On 11/28/15 2:30 PM, Kartikaya Gupta wrote:
So it seems to me that people are actually in general agreement about
what the validator can and cannot do, but have different evaluations
of the cost-benefit tradeoff.

On the one hand we have the camp (let's say camp A) that believes the
validator provides negligible actual benefit, because it is trival to
bypass, but at the same time provides a huge cost to add-on
developers. And on the other hand we have the camp ("camp B") that
believes the validator provides some non-negligible benefit, even
though it may significantly increase the cost to add-on developers.

 From what I have been told from multiple people, Mozilla does have
actual data on the type and number of malicious add-ons in the wild,
and it cannot be published. I don't really like this since it goes
against openness and whatnot, but I can accept that there are
legitimate reasons for not publishing this data. So the question is -
do the people in camp A or the people in camp B have access to this
data? I would argue that whoever has access to the data is in a better
position to make the right call with respect to the cost-benefit
tradeoff, and everybody else should defer to them. If people in both
camps have access to the data, then clearly they have different
interpretations of the data and they should discuss it further.
Presumably they know who they are.

Unfortunately I think there is still some confusion about the implications of my PoC [1].

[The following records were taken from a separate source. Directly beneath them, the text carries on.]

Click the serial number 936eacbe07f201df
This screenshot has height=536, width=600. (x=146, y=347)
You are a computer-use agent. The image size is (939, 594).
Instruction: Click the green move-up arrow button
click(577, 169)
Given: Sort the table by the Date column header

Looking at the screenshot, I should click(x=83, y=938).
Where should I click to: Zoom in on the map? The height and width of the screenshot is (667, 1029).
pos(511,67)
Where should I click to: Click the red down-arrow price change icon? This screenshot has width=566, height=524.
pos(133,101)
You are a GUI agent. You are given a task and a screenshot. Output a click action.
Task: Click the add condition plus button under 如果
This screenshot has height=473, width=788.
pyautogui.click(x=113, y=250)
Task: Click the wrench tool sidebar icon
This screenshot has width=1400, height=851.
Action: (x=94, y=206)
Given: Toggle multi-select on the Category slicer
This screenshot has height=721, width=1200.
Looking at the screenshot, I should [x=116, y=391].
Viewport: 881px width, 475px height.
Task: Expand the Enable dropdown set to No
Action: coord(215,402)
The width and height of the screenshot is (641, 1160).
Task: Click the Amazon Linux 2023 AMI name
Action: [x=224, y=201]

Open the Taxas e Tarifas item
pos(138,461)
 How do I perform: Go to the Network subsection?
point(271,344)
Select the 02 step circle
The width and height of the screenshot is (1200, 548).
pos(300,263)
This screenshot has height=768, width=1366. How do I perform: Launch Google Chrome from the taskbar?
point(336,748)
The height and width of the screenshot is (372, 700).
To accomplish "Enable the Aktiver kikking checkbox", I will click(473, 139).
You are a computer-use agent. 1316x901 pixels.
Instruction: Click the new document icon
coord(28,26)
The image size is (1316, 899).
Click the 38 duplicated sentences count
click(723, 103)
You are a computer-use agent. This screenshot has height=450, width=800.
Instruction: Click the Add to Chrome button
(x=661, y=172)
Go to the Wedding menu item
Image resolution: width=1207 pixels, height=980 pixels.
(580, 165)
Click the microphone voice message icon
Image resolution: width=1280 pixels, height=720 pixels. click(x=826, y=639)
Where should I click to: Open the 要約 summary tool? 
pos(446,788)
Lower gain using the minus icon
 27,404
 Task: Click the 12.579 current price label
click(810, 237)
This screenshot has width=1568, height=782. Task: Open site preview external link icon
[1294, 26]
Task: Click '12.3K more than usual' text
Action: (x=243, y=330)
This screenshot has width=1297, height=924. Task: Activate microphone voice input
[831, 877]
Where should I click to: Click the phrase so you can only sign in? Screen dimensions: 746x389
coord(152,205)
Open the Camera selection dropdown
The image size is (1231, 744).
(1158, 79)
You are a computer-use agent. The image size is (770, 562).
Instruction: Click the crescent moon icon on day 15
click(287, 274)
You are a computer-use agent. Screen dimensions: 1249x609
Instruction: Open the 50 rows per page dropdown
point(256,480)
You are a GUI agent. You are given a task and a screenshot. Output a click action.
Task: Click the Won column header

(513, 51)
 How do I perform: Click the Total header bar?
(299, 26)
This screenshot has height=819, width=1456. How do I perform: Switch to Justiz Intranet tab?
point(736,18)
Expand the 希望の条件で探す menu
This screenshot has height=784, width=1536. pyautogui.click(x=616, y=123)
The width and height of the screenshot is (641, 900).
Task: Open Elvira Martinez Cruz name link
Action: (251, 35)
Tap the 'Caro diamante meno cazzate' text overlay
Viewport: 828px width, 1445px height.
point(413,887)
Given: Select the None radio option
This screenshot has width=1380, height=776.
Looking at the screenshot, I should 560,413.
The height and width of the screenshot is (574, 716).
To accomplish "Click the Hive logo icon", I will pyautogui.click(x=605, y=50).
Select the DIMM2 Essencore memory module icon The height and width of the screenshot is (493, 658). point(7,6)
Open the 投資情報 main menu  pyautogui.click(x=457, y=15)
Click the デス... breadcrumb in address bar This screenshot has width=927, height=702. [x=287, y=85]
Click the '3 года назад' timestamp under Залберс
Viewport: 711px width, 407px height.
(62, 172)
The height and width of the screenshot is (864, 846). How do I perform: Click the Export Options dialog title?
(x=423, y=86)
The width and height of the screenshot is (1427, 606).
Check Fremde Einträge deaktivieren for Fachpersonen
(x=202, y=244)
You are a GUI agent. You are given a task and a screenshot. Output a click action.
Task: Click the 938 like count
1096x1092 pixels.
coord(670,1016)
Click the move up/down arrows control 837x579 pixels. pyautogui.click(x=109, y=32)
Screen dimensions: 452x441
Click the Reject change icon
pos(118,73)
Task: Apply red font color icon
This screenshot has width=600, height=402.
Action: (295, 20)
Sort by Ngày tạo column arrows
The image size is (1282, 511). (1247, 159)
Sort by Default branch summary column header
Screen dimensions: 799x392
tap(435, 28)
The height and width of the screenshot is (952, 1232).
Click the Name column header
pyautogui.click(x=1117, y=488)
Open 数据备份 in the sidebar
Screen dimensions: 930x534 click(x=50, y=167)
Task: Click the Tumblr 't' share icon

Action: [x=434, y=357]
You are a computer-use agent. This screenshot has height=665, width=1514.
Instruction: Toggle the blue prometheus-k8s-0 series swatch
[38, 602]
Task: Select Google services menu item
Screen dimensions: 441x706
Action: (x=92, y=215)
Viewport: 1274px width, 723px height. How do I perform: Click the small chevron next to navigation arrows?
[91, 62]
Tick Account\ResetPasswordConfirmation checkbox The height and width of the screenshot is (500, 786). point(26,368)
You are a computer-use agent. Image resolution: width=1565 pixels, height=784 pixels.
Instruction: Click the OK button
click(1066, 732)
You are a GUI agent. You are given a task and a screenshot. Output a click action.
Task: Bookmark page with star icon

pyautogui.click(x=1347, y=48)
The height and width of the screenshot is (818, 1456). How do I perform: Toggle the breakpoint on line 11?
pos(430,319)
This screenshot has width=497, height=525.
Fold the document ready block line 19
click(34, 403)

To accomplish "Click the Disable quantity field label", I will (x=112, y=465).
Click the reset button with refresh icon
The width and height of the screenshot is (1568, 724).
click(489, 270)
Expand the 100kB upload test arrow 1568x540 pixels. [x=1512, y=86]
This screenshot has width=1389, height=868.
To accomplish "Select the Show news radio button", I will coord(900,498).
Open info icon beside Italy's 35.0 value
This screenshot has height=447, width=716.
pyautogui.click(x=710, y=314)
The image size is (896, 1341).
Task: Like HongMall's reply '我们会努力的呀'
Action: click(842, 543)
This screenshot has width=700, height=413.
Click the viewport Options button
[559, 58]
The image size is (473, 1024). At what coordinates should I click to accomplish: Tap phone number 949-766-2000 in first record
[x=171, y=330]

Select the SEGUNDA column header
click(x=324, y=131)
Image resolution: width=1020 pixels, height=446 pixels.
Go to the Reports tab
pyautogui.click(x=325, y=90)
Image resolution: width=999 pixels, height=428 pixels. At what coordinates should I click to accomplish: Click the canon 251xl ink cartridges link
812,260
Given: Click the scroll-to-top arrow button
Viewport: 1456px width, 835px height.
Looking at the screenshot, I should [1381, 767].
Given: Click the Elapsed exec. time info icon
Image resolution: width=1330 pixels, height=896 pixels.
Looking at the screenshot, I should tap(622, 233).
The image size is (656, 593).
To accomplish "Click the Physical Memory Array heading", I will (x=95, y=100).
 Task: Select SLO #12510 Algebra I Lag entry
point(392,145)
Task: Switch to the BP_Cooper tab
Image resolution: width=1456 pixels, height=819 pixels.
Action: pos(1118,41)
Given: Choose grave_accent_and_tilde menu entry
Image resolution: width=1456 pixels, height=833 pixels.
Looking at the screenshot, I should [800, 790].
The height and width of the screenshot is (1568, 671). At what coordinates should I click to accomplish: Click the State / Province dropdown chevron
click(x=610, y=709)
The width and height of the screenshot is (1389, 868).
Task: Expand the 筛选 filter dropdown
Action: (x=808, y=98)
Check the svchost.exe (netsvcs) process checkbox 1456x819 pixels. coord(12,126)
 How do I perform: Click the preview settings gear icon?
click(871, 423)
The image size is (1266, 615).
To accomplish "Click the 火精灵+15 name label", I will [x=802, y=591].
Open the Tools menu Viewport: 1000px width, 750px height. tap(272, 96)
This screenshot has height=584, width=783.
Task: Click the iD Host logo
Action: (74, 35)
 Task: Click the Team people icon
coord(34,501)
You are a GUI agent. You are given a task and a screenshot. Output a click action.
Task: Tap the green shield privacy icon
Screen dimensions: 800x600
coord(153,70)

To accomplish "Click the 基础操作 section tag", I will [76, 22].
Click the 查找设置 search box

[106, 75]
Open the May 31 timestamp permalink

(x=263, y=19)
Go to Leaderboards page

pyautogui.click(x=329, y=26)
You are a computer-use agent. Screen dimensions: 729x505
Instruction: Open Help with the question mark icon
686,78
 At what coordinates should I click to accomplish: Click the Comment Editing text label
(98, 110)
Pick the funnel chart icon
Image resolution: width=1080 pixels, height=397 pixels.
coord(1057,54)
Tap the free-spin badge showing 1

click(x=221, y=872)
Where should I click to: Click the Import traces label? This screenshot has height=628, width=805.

But putting that aside, I don't see how historical data is valid, given how trivial the bypass is. Since this sort of obfuscation hasn't been necessary, there's been no reason for it to be done. But that doesn't make it any less trivial, or require malware authors to be any less "lazy" to get their code signed.

Certainly arguments that have been made against whitelisting over the last few months don't hold up to scrutiny in light of the PoC, unless you're willing to argue that someone who compromised Zotero's servers, got into our VCS, got code past our review process, purchased Zotero from a large research university to turn it into malware, etc., would also be unable to dynamically generate a property name.